“The areas where fighting will take place will most likely be rural areas far away from the cities”

An interview with a Kachin political observer about the political and military situations in Kachin State in 2024

Since Operation 1027 in northern Shan State, resistance forces across the country, especially in areas such as Shan State, Kachin State and Sagaing Region, have waged battles to capture military camps and strategic positions of the military council.

In recent days, the Kachin Independence Army (KIA) has attacked military junta camps in Kachin and Shan States, leading to fighting between the two sides. In January alone, the KIA captured at least six junta camps.

Currently, military tensions between the KIA and the Myanmar Army are high in Hpakant, Waingmaw, Mohnyin and Bhamo Townships in Kachin State, and fighting between the two sides continues, with locals being displaced.

Given these nationwide and widespread armed clashes, the political situation in Kachin State is expected to evolve in 2024, with some locals predicting battles to capture towns and cities.

Kachin News Group (KNG) conducted this interview with a Kachin man who observes the political situation in Kachin State to find out how the political and military situation in Kachin State might evolve in 2024 and whether there might be battles to capture towns and cities.

Q: Fighting is currently taking place in Kachin State. How intense do you think the situation could become?

A: In terms of the possible escalation of fighting, it is not the military junta that is currently attacking, but armed resistance groups. As they expand their attacks, I expect the situation to intensify not only in Kachin State but also in other states and regions.

Q: There are predictions that there could be battles to capture towns and cities in 2024. Is this likely to happen? And if it does, could there be peace talks?

A: As we can see, ASEAN is also trying to deal with this situation. And to what extent will China intervene? That will also depend on these factors. Another important issue is the extent to which the military council will relent. The National Unity Government (NUG) has opened the door to peace talks from the outset. So if the military council relents and paves the way for peace talks with the civilian government, peace talks could take place.

Q: When it comes to such talks, how might the public react?

A: Peace talks will nevertheless draw criticisms from the public. That’s because they have to meet with very cruel people. But such meetings could also lead to an important answer that is acceptable to all. For example, the return of power by the military council to a civilian government or a response to the demands of the armed groups.

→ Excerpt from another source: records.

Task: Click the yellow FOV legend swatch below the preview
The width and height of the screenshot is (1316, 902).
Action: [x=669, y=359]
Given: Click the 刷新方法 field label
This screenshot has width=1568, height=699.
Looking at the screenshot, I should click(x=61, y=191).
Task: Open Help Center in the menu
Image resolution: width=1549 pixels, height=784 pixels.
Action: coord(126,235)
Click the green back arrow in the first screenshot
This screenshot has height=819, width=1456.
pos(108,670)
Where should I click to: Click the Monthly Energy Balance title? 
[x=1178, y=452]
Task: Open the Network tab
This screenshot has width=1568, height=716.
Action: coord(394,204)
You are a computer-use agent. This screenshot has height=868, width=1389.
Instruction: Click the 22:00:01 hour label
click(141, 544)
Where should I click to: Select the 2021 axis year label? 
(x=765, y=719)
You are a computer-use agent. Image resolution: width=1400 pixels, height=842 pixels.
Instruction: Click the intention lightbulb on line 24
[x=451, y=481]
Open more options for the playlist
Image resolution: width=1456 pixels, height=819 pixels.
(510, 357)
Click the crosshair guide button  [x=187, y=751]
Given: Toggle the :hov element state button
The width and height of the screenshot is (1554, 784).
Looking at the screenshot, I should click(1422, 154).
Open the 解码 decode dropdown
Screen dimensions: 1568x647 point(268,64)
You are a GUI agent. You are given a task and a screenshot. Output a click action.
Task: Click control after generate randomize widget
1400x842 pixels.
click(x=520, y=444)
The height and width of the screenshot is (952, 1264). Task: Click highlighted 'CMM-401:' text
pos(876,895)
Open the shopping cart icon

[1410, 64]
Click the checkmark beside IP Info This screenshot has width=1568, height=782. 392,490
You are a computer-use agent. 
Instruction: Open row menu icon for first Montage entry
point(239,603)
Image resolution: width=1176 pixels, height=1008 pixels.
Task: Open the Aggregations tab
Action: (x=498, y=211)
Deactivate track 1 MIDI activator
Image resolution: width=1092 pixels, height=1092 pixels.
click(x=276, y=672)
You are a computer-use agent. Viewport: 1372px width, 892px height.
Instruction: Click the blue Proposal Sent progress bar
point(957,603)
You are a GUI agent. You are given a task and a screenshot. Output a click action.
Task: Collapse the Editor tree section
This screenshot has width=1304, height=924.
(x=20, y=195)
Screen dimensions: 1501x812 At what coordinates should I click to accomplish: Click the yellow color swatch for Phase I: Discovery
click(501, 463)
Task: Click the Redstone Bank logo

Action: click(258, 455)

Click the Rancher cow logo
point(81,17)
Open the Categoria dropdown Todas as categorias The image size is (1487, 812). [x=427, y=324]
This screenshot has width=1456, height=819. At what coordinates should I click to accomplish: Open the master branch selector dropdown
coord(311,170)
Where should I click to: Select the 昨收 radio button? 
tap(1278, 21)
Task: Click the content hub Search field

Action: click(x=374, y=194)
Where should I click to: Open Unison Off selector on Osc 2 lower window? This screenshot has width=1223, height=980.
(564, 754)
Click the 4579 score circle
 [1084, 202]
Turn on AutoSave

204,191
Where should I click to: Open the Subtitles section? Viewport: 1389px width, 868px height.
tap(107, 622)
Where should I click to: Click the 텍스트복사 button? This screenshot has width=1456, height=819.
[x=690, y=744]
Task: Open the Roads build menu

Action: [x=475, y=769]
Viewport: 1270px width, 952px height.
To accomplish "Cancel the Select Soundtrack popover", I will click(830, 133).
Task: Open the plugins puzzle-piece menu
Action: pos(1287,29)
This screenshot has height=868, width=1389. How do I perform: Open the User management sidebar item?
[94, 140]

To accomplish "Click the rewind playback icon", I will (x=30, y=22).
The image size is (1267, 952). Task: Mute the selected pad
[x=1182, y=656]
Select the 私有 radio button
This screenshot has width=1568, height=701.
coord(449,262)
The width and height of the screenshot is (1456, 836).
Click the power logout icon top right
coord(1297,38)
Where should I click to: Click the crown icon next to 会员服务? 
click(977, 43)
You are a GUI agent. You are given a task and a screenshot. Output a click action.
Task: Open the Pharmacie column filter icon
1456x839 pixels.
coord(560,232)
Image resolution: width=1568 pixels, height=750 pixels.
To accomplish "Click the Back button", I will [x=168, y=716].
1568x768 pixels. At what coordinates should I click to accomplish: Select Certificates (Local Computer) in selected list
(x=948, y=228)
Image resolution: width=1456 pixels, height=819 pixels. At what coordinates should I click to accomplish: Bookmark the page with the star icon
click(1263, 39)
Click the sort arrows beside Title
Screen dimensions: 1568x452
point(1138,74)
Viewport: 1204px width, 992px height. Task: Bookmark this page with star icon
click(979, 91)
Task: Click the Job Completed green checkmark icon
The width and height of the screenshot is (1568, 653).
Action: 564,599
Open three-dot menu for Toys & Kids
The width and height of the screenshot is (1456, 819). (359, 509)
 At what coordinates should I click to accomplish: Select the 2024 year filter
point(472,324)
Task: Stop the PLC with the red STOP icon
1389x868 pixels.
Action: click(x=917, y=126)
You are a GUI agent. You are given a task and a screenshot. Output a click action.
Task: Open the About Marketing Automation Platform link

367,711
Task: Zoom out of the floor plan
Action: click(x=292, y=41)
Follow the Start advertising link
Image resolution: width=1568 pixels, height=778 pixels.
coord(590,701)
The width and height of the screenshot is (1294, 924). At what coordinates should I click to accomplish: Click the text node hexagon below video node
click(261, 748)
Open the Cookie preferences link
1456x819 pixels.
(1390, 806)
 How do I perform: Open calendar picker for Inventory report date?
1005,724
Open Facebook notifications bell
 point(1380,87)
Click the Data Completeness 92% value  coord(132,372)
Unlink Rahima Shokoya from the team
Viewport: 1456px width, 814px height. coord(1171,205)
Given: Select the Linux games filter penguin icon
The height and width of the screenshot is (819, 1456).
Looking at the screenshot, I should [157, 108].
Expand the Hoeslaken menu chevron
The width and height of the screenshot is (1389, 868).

Q: In the current political crisis, the KIA has escalated the fighting after Operation 1027. What do you think about the KIA?

A: Before Operation 1027, the KIA supported the NUG, especially by sending troops to strategic areas such as Magway, Sagaing and Mandalay. So if they focused on fighting in Kachin State, that might have weakened them. And after Operation 1027, they lost some areas in northern Shan State. I think that’s why the KIA started to focus on these areas. Now their troops are noticeably active in areas like Momeik, Mabein and Man Win Gyi. So I expect a further escalation.

Q: If so, to what extent could the political situation in Kachin State evolve? And what preparations does the local population need to make?

A: As for the political situation in Kachin State, I don’t see fierce battles to capture towns and cities like in other states (in the near future). The areas where fighting will take place will most likely be rural areas far away from the cities. I mean, there might be battles to capture outposts and camps. But in areas like Myitkyina and Bhamo, I don’t see possibilities for urban welfare yet.

Q: If the armed conflict reaches urban areas, where could it take place?

A: Possible places are small towns like Dawthponeyan on Bhamo road, Sumprabum and Kamaing. These are not the areas where the military council has a strong hold. Attacking larger towns does not seem possible yet.

Q: How far will the KIA go in this political situation? Can you tell us how ambitious the KIA is? How much change can it bring about?

A: Political solutions are related to the whole country and therefore also depend on changes in other groups. For example, military coordination with the NUG could also lead to change. So it depends not so much on what the KIA can do, but on its close coordination with other armed groups to completely defeat the military junta.

Q: Does that mean that peace can only come through armed resistance? Or can it only be achieved through talks at the negotiating table?

A: General Gun Maw himself also commented on this in a BBC interview. The KIO/KIA is also of the opinion that there will be negotiations at some point. In other words, they believe that the day will come when the military junta is completely defeated. This logic has existed long before Operation 1027, but things could change if battles to capture towns and cities take place on a large scale.

Q: Finally, what would you like to say about the political and military situations in Kachin State?

A: Yes, I think we all need to prepare for one thing – although I think the preparations have already been made. Suppose all the troops of the military junta surrender and withdraw from Kachin State, then we must be prepared to establish public services. In this process, we need to know who should or should not be included. For example, what to do with those who are currently serving under the military council. So this would be an important preparation for both the KIO/KIA and the public.